(Text and element pointing rows)
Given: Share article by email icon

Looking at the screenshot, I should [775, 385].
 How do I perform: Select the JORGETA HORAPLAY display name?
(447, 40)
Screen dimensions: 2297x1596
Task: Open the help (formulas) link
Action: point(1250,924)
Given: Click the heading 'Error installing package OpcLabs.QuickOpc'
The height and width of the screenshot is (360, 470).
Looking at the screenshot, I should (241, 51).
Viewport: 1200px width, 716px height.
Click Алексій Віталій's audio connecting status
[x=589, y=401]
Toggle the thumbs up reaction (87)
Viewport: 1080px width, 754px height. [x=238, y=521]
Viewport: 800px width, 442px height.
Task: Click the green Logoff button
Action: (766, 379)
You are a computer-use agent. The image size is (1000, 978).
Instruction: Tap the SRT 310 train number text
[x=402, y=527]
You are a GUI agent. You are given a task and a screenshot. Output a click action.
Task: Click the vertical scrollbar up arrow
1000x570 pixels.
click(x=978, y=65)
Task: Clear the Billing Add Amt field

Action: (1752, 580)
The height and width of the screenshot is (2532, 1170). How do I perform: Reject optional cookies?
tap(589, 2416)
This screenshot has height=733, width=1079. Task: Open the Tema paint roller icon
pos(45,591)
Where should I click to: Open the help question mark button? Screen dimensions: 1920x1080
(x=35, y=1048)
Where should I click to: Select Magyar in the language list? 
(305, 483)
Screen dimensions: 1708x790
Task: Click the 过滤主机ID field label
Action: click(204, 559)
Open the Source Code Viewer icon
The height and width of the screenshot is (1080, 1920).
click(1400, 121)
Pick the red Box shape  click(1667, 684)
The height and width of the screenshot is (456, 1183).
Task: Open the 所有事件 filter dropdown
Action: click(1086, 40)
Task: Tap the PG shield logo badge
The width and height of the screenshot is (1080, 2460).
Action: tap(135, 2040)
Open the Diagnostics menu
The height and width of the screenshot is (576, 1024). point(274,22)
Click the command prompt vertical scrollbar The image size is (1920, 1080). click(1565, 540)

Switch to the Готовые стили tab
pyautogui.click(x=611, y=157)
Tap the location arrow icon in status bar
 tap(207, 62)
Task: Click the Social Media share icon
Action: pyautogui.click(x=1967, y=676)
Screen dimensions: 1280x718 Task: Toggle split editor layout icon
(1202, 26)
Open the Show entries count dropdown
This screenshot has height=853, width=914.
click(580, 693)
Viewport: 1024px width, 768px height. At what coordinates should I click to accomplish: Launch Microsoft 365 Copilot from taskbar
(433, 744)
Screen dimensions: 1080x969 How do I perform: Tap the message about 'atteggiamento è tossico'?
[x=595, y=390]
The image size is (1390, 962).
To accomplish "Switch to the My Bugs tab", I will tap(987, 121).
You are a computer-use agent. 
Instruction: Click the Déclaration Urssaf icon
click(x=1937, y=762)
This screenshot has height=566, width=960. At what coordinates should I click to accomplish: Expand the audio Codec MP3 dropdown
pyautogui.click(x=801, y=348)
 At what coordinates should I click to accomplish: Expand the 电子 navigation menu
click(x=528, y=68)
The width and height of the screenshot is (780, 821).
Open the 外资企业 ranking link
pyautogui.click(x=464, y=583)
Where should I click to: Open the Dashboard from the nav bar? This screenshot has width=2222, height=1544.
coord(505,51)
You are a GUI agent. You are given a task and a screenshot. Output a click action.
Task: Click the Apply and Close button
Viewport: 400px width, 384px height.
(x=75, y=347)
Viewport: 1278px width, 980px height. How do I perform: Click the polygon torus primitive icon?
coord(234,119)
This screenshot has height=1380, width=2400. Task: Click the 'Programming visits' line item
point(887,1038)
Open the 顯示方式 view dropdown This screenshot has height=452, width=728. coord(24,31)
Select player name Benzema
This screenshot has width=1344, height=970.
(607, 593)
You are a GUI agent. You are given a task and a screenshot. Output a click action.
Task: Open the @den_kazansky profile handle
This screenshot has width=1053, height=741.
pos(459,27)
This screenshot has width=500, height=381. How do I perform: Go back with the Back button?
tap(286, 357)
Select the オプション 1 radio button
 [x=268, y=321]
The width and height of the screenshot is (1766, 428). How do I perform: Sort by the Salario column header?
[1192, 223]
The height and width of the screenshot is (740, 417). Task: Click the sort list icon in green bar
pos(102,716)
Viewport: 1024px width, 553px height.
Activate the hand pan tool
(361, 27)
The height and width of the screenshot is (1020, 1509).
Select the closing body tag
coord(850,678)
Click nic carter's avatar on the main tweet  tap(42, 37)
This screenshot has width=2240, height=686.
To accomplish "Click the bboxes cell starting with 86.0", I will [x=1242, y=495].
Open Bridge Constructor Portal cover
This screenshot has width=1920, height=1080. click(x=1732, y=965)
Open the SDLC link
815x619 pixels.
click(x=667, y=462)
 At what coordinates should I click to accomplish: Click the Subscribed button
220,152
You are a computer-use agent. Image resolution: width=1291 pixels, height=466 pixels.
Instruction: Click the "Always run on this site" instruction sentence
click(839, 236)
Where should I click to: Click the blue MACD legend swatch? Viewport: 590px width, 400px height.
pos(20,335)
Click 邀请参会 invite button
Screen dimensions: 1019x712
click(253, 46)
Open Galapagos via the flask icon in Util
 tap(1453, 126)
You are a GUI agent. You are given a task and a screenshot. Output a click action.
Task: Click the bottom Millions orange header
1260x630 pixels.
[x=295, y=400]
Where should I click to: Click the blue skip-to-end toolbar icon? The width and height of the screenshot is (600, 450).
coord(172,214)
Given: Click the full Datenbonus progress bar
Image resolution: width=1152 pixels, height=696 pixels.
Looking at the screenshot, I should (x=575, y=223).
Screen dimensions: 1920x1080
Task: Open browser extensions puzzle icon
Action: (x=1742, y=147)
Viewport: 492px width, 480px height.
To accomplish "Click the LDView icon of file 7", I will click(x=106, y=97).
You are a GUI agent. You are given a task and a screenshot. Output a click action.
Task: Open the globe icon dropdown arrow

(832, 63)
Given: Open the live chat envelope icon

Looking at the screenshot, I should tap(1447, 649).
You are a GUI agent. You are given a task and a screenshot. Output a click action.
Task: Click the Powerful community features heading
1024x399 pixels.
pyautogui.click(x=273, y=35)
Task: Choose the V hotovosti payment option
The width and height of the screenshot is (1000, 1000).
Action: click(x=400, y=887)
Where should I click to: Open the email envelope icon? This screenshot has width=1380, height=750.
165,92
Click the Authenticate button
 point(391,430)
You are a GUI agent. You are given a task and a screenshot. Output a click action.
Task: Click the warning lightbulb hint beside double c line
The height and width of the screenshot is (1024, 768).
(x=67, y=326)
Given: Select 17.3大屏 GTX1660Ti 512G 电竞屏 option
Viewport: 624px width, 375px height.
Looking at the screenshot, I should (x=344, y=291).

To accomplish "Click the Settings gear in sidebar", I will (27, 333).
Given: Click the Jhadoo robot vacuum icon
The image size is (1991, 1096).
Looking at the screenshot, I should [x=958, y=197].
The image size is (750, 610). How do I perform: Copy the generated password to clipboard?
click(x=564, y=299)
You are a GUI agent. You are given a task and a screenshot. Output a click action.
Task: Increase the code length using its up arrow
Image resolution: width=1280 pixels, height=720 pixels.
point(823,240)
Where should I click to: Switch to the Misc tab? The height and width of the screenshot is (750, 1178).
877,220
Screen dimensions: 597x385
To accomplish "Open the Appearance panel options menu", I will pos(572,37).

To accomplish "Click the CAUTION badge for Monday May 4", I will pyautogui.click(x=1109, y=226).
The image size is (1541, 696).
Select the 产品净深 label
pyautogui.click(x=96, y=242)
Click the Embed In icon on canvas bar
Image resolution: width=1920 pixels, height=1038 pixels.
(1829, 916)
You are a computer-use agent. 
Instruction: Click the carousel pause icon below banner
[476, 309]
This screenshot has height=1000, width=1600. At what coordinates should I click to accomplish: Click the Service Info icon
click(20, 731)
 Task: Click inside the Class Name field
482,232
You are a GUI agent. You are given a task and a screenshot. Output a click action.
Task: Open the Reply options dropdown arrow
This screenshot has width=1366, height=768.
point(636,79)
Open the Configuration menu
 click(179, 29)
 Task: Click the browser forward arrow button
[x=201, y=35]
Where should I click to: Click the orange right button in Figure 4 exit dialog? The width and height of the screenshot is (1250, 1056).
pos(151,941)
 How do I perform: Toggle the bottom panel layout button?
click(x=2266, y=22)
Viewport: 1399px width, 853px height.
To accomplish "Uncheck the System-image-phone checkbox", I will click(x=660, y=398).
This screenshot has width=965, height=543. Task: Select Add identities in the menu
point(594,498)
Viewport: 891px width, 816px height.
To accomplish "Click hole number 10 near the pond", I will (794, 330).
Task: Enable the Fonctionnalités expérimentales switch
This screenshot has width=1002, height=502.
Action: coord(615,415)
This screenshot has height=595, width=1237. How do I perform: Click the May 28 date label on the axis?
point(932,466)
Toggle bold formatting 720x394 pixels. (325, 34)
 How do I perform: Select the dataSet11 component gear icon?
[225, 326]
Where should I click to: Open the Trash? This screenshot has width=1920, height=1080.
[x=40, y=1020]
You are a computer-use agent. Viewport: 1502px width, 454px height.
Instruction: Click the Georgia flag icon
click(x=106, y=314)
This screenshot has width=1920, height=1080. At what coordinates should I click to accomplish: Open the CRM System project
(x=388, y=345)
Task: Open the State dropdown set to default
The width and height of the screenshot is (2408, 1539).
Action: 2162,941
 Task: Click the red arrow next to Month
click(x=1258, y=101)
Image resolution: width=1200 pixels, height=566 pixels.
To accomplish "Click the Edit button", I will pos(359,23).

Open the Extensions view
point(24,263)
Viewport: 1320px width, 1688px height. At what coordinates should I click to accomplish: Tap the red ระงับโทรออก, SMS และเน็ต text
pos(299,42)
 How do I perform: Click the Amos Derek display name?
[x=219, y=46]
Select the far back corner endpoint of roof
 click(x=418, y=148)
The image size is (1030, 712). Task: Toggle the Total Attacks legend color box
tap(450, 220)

JOB =>
Rewrite the rows from the start through the line containing "Action: point(1250,924)" as a Markdown table with the columns Number and Line, skipping any blank lines.

EXERCISE RESPONSE =>
| Number | Line |
|---|---|
| 1 | Given: Share article by email icon |
| 2 | Looking at the screenshot, I should [775, 385]. |
| 3 |  How do I perform: Select the JORGETA HORAPLAY display name? |
| 4 | (447, 40) |
| 5 | Screen dimensions: 2297x1596 |
| 6 | Task: Open the help (formulas) link |
| 7 | Action: point(1250,924) |